Edgar Wallace’s fictional worlds are full of innovatively named criminal organizations such as the “Crimson Circle”, the “Red Hand”, and the “Fellowship of the Frog”. They are also peopled with colorful super villains that include gangsters, crooks, plucky heroines, intrepid amateur sleuths and seemingly respectable men living double lives. Going against the conventions of the time, Wallace was the first to make a police officer the lead protagonist in his novels as opposed to an amateur sleuth. In 1925, he created his most famous series “The Four Just Men”. The lead protagonists in the novels are four rich men that believe that it is up to them to mete out punishment for crimes, for which the law gives, inadequate or no punishment. They style themselves as the Council of Justice that is indifferent to the opinions of men preferring passionless intellect. They constantly pit their intellect against the most powerful and cunning underworld organizations that have minds that are just as smart. To anyone that violates the sacred conventions, their answer is swift death. Away from his writing, he also worked in Hollywood with his most important contributions being the script for the movie King Kong and the Hound of Baskervilles. Many movies on the script of King Kong as well as several of his other novels have been made over the years. He died of pneumonia in his Beverly Hills home in 1932 aged 56.
“The Four Just Men” is one of Edgar Wallace’s most popular novels that introduce the four self-styled men of the Council of Justice. The group of men is composed of psychopaths who use their psychopathy to murder people who have done grievous wrong to others and would get away with it were it left to the law. At the beginning of the novel, the four just men have been reduced to three after one of their own is caught in a shootout forcing them to hire a fourth – a highly skilled but more common serial killer.
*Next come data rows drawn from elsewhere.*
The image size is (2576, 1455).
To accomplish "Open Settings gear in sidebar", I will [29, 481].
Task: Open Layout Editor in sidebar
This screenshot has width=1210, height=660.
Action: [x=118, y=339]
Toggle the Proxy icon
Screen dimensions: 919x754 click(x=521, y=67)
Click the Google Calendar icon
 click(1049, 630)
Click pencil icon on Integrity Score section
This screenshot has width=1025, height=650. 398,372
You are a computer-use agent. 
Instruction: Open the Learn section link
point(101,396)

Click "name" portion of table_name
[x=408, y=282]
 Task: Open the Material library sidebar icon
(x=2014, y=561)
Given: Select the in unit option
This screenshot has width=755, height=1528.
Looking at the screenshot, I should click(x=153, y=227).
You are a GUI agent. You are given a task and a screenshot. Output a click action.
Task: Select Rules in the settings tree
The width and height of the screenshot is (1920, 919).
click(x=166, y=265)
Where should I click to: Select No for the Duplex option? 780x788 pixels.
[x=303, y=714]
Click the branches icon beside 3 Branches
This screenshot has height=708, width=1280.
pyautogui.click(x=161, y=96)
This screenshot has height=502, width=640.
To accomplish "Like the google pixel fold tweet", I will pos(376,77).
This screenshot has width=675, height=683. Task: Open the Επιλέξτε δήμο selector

The group’s first target is Sir Phillip Ramon, the Secretary of State of Foreign Affairs ,who has riled the four with his plans to push through a bill that would put Spanish rebels fighting against repression in Spain at risk in the UK. The council delivers a warning to the secretary warning him of dire consequences if he continues on his path. With a locked room mystery and serialization in the Daily Mail, the novel is a hair-raising classic from Wallace.
“The Council of Justice” is the fast paced, suspenseful, and thrilling sequel to the first novel in the Four Just Men series of novels. The council of four has considerably toned down on their vigilante stance, even though they still work outside the law. They go after The Red 100 a terrorist organization led by The Woman of Graz. Despite a softened vigilante streak, they still go in hard against the terrorists with strategic assassinations and decisive strikes. Following a high stakes coup, one of the four is taken into police custody and is subsequently held in a maximum-security prison. Never known for sitting on their laurels, the four announce that they will get him off – illegally of course. What follows is an exceptional tale full of suspense that will get the heart of many a thriller fan racing.